Re: Bit twiddling



Chris Croughton wrote:
On Fri, 03 Jun 2005 16:54:58 -0700, glen herrmannsfeldt <gah@xxxxxxxxxxxxxxxx> wrote:


*** T. Winter wrote:


In article <ln1x7jb47t.fsf@xxxxxxxxxxxxxxx> Keith Thompson <kst-u@xxxxxxx> writes:

> Whether bit 0 is the least or most significant bit is probably
> system-specific; the bits in a 32-bit word might be numbered 0..31 or
> 31..0.  Which way they're numbered is probably more a matter of
> terminology than actual semantics, unless the CPU provides
> instructions that take bit numbers as arguments.

And if the instructions are consistent.  That is not the case with all
processors...

IBM machines derived from S/360 consistently number them with the MSB as zero. The terminology gets a little confusing now that the architecture has been extended to 64 bits. The old instructions now operate on bits 32-63 of the general registers.


That's a good reason for numbering with 0 as LSB!  European comms
specifications had the 'standard' of numbering 0 as MSB, I believe that
it got into some early RFCs as well (I've certainly seen it in some
non-European spec.s).  Most confusing, especially when dealing with
multiple specifications in the same project (the lower layers have bit 0
as most significant, whereas the higher layers have bit 0 as LSB -- or
is it the other way round?  Madness!)

Chris C

In the end, happily, it doesn't matter. It's just a matter of notation. It doesn't change the way the machine works, only how it's described in the docs.
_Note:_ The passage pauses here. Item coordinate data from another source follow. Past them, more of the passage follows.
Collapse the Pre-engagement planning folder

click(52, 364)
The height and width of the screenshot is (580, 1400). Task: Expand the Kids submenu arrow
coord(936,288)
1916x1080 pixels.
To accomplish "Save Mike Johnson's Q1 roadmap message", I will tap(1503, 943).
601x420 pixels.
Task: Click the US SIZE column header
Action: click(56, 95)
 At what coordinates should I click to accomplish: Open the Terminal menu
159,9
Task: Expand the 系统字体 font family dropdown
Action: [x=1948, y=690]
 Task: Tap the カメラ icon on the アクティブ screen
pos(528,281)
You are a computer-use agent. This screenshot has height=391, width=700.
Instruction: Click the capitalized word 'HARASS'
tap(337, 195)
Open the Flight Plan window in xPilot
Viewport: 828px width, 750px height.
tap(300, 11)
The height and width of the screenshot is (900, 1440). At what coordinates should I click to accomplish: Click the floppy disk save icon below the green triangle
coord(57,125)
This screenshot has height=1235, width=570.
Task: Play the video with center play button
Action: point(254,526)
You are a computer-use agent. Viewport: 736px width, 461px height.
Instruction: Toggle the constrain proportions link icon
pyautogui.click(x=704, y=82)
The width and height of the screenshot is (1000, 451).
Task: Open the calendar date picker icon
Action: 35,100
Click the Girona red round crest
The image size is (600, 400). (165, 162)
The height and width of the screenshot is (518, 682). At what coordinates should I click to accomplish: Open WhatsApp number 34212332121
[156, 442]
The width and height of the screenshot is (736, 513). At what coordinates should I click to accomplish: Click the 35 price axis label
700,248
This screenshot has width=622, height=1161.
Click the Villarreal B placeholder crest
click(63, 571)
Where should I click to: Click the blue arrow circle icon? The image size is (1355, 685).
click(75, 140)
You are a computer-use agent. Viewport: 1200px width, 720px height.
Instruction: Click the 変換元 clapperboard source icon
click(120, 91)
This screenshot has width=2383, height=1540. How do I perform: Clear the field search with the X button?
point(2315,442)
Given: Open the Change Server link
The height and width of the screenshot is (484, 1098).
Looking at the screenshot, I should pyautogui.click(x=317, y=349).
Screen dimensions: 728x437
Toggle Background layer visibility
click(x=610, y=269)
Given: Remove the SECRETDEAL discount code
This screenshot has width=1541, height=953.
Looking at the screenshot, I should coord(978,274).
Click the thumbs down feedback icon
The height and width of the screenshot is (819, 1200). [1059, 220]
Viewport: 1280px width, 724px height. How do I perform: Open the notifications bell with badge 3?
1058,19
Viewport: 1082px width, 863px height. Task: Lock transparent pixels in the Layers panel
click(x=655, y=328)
More interesting is a bit's value in time. Think of async serial bytes: start bit, 8 data bits and stop bit. It is of crucial importance that we know whether the bit after the start bit is the lsb or the msb of the byte. I used to know. Really. :-)

--
Joe Wright                            mailto:joewwright@xxxxxxxxxxx
"Everything should be made as simple as possible, but not simpler."